Eine Begleitbroschüre versammelt Essays, in denen Studierende vielfältige Aspekte von Kibgis Werk beleuchten. Carolin Engelbert etwa betrachtet Kibgis Lokalverbundenheit, angefangen von Schalke 04 bis hin zum Alltag der „Horster, die nicht viel besitzen“. Lukas Zwilling analysiert dagegen die „Arbeitgeber-Arbeitnehmer-Beziehung“ in ihrer Lyrik, die realitätsnahen Beobachtungen der Arbeiter*innenklasse und ihre linke Positionierung, die ohne Agitation auskommt. Nicht zuletzt die traditionelle Arbeitsteilung zwischen Männern und Frauen prägte ihre Gedichte, wie Sabrina Lewandowksi in ihrem Beitrag herausstellt. Der harte Alltag zwischen Akkordarbeit und Hausfrauendasein erlaubte ihr nicht, sich wie Max von der Grün und Co morgens an den Schreibtisch zu setzen. Ja, auch die Welt der sogenannten Arbeitsliteratur war männlich, wie Kibgis in vielen ihrer Texte reflektierte.

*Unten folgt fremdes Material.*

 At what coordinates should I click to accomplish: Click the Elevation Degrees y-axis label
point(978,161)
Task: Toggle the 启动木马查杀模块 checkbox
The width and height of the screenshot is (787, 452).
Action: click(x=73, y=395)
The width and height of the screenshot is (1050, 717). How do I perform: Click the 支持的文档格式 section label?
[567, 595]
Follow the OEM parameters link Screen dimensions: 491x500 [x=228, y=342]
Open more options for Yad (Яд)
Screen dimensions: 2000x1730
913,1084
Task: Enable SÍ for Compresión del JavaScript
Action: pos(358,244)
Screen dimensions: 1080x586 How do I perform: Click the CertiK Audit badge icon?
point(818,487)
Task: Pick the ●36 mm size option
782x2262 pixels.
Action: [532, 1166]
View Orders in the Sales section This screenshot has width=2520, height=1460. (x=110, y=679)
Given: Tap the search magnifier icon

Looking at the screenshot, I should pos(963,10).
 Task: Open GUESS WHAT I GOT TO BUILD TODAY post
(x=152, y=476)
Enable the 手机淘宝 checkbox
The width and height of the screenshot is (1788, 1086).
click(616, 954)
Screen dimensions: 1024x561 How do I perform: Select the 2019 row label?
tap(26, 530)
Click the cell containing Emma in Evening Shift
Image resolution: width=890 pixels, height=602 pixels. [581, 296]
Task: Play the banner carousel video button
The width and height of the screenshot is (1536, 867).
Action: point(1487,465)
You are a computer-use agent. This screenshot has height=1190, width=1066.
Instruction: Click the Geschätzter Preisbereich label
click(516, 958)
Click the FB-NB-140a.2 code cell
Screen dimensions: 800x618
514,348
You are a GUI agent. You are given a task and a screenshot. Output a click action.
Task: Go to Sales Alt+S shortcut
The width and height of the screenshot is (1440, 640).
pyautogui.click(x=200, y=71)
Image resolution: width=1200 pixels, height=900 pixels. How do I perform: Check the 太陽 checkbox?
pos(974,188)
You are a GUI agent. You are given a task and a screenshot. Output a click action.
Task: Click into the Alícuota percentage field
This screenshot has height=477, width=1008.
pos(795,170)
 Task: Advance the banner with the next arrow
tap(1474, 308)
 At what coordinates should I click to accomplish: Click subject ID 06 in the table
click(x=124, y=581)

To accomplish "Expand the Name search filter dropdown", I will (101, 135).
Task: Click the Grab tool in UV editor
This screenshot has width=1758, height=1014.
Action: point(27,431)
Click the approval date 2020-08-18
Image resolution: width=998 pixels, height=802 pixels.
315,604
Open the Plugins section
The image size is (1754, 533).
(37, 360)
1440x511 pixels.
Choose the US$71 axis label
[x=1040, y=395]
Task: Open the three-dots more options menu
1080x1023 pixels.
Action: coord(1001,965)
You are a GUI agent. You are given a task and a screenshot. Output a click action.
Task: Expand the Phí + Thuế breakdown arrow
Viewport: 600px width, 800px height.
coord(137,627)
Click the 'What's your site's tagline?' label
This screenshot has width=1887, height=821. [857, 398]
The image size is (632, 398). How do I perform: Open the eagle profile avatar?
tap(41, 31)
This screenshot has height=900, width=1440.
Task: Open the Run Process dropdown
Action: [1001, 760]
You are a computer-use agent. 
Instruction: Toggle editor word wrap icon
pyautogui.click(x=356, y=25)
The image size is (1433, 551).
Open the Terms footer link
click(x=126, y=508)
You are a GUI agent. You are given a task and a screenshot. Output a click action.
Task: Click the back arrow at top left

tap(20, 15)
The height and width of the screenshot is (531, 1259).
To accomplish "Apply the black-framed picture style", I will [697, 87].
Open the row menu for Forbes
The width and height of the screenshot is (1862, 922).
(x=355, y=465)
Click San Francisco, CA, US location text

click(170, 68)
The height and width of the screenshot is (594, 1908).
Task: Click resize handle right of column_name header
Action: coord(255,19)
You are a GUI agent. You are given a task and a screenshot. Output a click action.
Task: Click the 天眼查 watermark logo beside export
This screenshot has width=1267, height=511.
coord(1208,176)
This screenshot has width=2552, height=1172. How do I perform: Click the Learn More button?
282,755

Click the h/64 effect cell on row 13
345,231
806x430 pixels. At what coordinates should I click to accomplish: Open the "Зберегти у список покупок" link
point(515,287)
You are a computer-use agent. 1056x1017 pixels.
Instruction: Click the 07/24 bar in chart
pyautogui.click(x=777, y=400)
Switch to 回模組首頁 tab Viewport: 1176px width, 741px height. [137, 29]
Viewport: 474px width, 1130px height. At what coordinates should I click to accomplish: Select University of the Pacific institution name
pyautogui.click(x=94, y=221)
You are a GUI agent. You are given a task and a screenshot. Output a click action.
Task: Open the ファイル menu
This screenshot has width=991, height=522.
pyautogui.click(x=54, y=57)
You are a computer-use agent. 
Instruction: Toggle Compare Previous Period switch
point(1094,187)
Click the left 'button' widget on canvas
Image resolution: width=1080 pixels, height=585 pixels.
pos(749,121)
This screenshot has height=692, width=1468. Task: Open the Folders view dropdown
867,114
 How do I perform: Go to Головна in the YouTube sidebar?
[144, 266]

Schreiben als Emanzipation
So nahm die Gelsenkirchenerin eine Sonderstellung ein: „Ilse Kibgis steht als Frau geradezu allein auf der weiten Flur der Arbeiterliteratur im Ruhrgebiet“, wie Joachim Wittkowski betont. „Ihre Texte lassen deutliche biographische Bezüge erkennen. Sie richten sich aber nicht ausschließlich an ArbeiterInnen, sondern erreichen mit ihrer nüchternen Wirklichkeitssicht ein weit größeres Publikum. Und mit Ilse Kibgis meldet sich eine Frau zu Wort, die die Rolle der Frau in der Gesellschaft unideologisch nüchtern reflektiert.“
Das Schreiben von Gedichten definierte sie als Emanzipation, als Ausbruch aus der engen, proletarischen Lebenswelt und der patriarchalischen Geschlechterordnung. Für Studierende bedeute das noch heute ein Vorbild, „sich nicht von ungünstigen gesellschaftlichen Verhältnissen einschüchtern zu lassen“, so Wittkowski.
Diesen grauen Verhältnissen rang Kibgis so schöne Verse ab wie etwa im Gedicht „Pommesfrau“: „Manchmal zwischen zwei Handgriffen blickt sie in Gesichter wie in fremde Welten“. Seit einem Kooperationsprojekt der Dortmunder Stadtwerke und der TU im Jahr 2011 ist diese Strophe in den U-Bahnen zu lesen. Und wenn diese durch die Nordstadt rauscht, blickt man morgens in ähnliche Gesichter.
:Benjamin Trilling
Zeit:Punkt
Die Ausstellung „Ilse Kibgis: Arbeiterin – Hausfrau – Lyrikerin“ ist noch bis zum 30. Januar 2019 im Dortmunder Fritz-Hüser-Institut zu sehen, Eintritt frei.